On the steep slope of plummeting DNA sequencing costs rides the suggestion that whole-genome sequencing will soon be a part of the clinical experience for most patients. But researchers have now shown that deciphering the genetic code of most people would alert them to an increased risk for at least one of 24 common diseases, but fail to warn them about other diseases they will ultimately develop.
It’s not easy to predict the ultimate usefulness of medical genomics, in part because the field is so young and not widely adopted. The researchers estimated the potential of the technique to alter a patient’s lifestyle and medical treatment by studying disease rates from identical twins.
The result is not a big surprise, but experts disagree over the study’s implications. Some welcome a more skeptical look at the promise of the technology that deciphers the As, Ts, Gs, and Cs of a person’s genetic blueprint, and point out that it’s not easy to interpret that blueprint for medical information.
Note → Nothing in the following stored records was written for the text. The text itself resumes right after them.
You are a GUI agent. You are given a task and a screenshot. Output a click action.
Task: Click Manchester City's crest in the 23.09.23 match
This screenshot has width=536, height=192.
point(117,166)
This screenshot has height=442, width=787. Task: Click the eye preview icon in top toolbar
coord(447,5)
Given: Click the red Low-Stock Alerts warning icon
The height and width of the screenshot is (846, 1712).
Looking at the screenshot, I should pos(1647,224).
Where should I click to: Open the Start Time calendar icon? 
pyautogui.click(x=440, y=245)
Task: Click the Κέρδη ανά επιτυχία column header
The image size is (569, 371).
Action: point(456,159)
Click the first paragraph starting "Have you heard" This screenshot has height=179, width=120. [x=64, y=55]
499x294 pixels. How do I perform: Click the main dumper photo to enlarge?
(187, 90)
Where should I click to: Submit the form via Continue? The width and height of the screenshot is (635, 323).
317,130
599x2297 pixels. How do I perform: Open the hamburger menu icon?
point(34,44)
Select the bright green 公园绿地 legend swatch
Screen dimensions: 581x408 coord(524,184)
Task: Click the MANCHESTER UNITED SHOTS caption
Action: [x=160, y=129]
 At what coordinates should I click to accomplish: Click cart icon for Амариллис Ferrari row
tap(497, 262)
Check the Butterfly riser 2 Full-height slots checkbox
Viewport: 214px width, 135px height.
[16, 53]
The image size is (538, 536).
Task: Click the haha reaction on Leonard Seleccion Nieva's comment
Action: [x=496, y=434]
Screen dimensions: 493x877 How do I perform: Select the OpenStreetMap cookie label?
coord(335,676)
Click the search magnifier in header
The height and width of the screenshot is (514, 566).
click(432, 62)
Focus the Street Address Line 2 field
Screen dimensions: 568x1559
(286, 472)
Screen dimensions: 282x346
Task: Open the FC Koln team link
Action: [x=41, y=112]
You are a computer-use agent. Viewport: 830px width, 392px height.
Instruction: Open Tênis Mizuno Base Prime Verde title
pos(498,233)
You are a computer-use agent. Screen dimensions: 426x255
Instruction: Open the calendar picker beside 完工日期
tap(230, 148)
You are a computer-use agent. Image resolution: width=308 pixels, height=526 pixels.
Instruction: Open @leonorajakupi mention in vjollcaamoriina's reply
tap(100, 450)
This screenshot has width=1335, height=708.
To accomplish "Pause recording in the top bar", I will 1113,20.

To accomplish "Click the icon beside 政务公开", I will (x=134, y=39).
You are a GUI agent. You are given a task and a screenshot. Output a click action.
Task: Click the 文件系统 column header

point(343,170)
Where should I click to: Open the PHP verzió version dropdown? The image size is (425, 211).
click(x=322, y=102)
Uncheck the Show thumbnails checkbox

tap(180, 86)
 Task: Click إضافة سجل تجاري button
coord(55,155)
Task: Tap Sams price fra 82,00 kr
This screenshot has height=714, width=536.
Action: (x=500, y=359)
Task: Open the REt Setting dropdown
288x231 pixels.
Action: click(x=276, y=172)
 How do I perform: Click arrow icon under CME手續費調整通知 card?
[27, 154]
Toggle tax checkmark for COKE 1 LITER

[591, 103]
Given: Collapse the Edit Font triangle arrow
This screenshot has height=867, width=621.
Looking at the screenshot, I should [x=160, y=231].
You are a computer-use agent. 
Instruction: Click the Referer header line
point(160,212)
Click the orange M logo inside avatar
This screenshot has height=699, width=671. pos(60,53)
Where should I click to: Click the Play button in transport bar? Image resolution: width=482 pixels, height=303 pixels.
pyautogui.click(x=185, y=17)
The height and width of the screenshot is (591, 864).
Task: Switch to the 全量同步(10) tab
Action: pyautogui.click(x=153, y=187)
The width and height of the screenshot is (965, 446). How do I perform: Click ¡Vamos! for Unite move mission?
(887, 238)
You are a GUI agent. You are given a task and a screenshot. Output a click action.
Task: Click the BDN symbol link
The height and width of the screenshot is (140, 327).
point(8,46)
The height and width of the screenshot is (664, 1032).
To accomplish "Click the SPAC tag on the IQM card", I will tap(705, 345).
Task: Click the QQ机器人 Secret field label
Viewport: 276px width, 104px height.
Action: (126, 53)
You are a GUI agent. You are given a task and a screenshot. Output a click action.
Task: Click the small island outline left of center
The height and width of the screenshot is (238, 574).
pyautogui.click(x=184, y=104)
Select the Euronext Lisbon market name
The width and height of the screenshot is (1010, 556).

Others complain that the new analysis only knocks down a straw man, since we already know that whole-genome sequencing has limits, and it hasn’t yet been applied to common diseases in a clinical setting.
Provoking these disparate reactions may be exactly the authors’ intentions. “We became interested in trying to start a debate about the utility and potential benefit of genome-wide sequencing for personal medicine,” says Nicholas Roberts, a graduate student at Johns Hopkins University, and the first author on the study. Roberts says whole-genome sequencing has proved useful for patients with diseases that have a strong link to genetics, but less useful for those with many common and complex diseases, such as cancer or heart disease, that are caused by both genetics and environmental or lifestyle factors.
To see how the technology could affect the broader population, Roberts and coauthors looked to identical twins. The researchers had no actual genome-sequence data for the twins, but instead had data on the long-term incidences of cancer, heart disease, obesity, and other common conditions among the more than 50,000 pairs. Although identical twins share (nearly) identical genome sequences, they do not always develop or die from the same diseases. Other effects, such as diet, exercise, and the varying strength of the effects of particular genetic sequences, can all play a role in whether or not a genetic predisposition leads to an actual malady. How often a disease developed in a person whose twin had the same disease illustrates how well genome sequencing might predict an individual’s disease risk, the authors say.